The entire Pasir Ris Park is currently managed by NParks, but it is still very vulnerable to possible development plans in future. There are also problems of poachers who collect plants and animals without an NParks permit, and anglers not disposing disused fishing lines properly. The latter is especially an issue and many animals got entangled in the lines and either starve to death or get badly wounded. There is also the rubbish issue, as the park users may not have disposed their waste properly and animals may end up eating or getting trapped in them.

As such, it is important that Singaporeans visiting this park should behave in a more responsible manner. It is important for Singaporeans to learn more about our various nature spots, the issues they face, so that we can better protect what is left. Hence, I always encourage those who visit my blog to read up more about our natural heritage from books or online resources.

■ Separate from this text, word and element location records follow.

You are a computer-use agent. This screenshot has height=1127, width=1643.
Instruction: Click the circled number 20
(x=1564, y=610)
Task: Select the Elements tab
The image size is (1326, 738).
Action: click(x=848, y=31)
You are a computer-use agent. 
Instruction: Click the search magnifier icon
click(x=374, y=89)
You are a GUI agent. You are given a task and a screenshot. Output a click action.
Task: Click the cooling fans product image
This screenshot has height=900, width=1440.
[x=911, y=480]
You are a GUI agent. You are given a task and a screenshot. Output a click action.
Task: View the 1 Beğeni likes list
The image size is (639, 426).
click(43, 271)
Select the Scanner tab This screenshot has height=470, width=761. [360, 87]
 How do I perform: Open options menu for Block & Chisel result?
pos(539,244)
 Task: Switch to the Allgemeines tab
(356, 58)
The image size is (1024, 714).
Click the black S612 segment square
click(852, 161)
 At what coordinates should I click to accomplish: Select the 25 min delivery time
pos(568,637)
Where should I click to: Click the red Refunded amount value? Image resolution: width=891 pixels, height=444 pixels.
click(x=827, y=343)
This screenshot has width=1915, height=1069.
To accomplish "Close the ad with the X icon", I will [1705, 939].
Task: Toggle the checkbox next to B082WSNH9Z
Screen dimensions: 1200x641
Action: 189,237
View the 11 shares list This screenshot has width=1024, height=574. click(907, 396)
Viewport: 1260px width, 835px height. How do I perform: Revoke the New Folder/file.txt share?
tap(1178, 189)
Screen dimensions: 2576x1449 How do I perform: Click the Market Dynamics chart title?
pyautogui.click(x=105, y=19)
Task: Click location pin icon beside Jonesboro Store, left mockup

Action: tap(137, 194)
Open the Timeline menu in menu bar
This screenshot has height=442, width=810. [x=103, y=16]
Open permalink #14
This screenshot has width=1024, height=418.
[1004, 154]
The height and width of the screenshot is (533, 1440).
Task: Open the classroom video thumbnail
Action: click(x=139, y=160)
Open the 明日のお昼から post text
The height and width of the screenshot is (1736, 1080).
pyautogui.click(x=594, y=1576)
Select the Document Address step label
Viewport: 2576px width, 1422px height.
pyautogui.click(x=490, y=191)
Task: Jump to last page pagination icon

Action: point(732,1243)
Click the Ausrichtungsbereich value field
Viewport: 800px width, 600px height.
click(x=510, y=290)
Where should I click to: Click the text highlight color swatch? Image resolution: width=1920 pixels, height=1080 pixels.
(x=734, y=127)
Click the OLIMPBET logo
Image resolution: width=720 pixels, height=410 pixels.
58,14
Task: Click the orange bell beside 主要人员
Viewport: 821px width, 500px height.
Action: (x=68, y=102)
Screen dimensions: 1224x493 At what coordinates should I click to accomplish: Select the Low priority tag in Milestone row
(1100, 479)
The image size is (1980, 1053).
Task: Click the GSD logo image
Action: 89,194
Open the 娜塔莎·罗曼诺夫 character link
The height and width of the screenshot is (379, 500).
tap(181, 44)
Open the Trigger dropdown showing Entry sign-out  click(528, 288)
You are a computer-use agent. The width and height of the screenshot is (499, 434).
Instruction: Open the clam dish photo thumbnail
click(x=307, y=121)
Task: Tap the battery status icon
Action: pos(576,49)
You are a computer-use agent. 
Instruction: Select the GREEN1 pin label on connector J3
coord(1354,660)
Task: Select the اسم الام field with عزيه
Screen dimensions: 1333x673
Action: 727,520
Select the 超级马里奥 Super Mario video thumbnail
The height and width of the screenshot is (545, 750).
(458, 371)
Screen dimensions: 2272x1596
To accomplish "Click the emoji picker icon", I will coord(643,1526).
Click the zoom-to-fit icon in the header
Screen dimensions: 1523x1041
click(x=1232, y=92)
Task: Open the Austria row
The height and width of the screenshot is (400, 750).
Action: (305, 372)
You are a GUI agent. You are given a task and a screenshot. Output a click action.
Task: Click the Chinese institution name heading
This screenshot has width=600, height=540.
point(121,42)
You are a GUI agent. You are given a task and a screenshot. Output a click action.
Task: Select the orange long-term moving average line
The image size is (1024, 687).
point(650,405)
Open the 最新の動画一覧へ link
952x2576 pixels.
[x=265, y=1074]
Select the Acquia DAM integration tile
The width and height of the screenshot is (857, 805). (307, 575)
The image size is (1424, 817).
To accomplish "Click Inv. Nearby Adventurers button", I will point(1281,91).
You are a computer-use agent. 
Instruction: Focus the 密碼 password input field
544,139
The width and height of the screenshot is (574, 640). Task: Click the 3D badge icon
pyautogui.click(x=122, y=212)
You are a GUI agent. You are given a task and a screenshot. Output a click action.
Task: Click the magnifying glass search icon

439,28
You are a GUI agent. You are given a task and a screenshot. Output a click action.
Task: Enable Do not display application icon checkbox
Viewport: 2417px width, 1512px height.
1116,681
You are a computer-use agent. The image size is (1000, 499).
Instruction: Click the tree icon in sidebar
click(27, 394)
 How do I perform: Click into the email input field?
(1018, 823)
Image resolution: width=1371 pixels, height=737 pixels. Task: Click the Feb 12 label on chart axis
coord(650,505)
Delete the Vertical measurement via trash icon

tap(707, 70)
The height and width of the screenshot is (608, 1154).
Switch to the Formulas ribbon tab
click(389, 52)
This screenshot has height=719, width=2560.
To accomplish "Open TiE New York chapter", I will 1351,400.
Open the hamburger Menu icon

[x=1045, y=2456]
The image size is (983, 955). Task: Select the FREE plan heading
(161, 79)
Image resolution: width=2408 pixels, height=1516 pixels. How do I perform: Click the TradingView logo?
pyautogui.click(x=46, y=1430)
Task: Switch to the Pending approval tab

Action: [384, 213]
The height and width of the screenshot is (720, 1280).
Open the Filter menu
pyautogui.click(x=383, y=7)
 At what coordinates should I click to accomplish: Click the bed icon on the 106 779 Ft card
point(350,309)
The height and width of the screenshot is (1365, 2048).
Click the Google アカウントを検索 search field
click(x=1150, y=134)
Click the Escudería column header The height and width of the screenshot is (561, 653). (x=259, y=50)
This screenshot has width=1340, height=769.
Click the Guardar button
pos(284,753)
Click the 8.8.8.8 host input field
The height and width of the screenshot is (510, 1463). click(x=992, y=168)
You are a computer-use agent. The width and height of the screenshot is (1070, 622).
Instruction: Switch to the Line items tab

It is also important that nature lovers do share your experience with their friends so that more people get to know and visit Chek Jawa. And if time permits, become a volunteer to help with conducting guided walks here!

At the end of the day, we also hope that more Singaporeans can feedback to the government if they enjoy visiting our nature spots and hope to preserve them as they are, so that the authorities will know that we do value our natural heritage and these nature spots will be protected.